Scottish Labour – James Kelly

Liberal Democrats

“Now as more and more data and biometric information is available, we want to develop the approach that’s been taken in Estonia, where data is considered to belong to the citizen, where people have the right to know who has accessed their information. We want to take steps to safeguard people from the misuse of their data, cctv images, facial recognition, or biometric information. 


We’re also really concerned about vaccine passports. We feel they’re grossly unfair to the millions who have not been vaccinated yet, and to all those who have been advised not to take the vaccine. It’s a massive step for the state to insist that people be vaccinated before accessing everyday services. It could be an id card by the back door. This absolutely must not go ahead until the people have had a chance to say in these elections. The best way to keep our country safe is to suppress the spread of the virus and vaccinate almost everyone.”

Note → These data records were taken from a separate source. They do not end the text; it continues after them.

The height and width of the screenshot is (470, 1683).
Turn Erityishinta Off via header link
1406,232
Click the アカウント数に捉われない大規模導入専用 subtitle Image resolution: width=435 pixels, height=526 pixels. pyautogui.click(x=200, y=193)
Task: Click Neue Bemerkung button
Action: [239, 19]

Scottish Lib Dems – Fraser Graham

Scottish National Party

“We need to ensure that what’s being done, not just within government but within police and within our wider society, absolutely is enshrined in our equality and our human rights approach, and our manifesto absolutely commits us to a robust scrutiny and oversight of that as we move forward. 

On vaccine passports, I’m inherently uncomfortable by it, and the First Minister has made clear, that that she’s not convinced at this point about the use of of vaccine passports, because of the ethical and human rights aspects around those who couldn’t, for example, access a service or access a place because they haven’t had their vaccine, and vaccines are not mandatory in Scotland and nor do we want them to be in the SNP, so how do we deal with those equalities and human rights  issues, and until we do I think there’s got to have to be some skepticism about how these would work. The area where they might work in the future is around some international travel, so we’ve seen examples in the past which some of us might have used when we’re traveling around certain countries, so there might be an aspect around international travel that’s slightly less controversial I think, but in the domestic setting I do have reservations around that, that we would need to be further tested, and absolutely do that with stakeholders to make sure that that they have their voice heard in this really controversial issue.”

SNP – Shirley-Anne Somerville

What ORG wants

  • The Digital Identity Scotland system will maintain its privacy by design approach, and its person-centred approach.
  • No central, unified ID database system will be built in Scotland.
  • There will be no data matching and tracking of individuals across data-sets by local authorities, Scottish Government, or commercial partners.
  • Digital Identity Scotland will maintain its commitment to open government approach inviting scrutiny and comment from across Scottish society.
  • If electronic vaccine passports are to be rolled out for general movement in Scotland it must first be underpinned with clear primary legislation protecting the right of privacy and upholding data protection standards.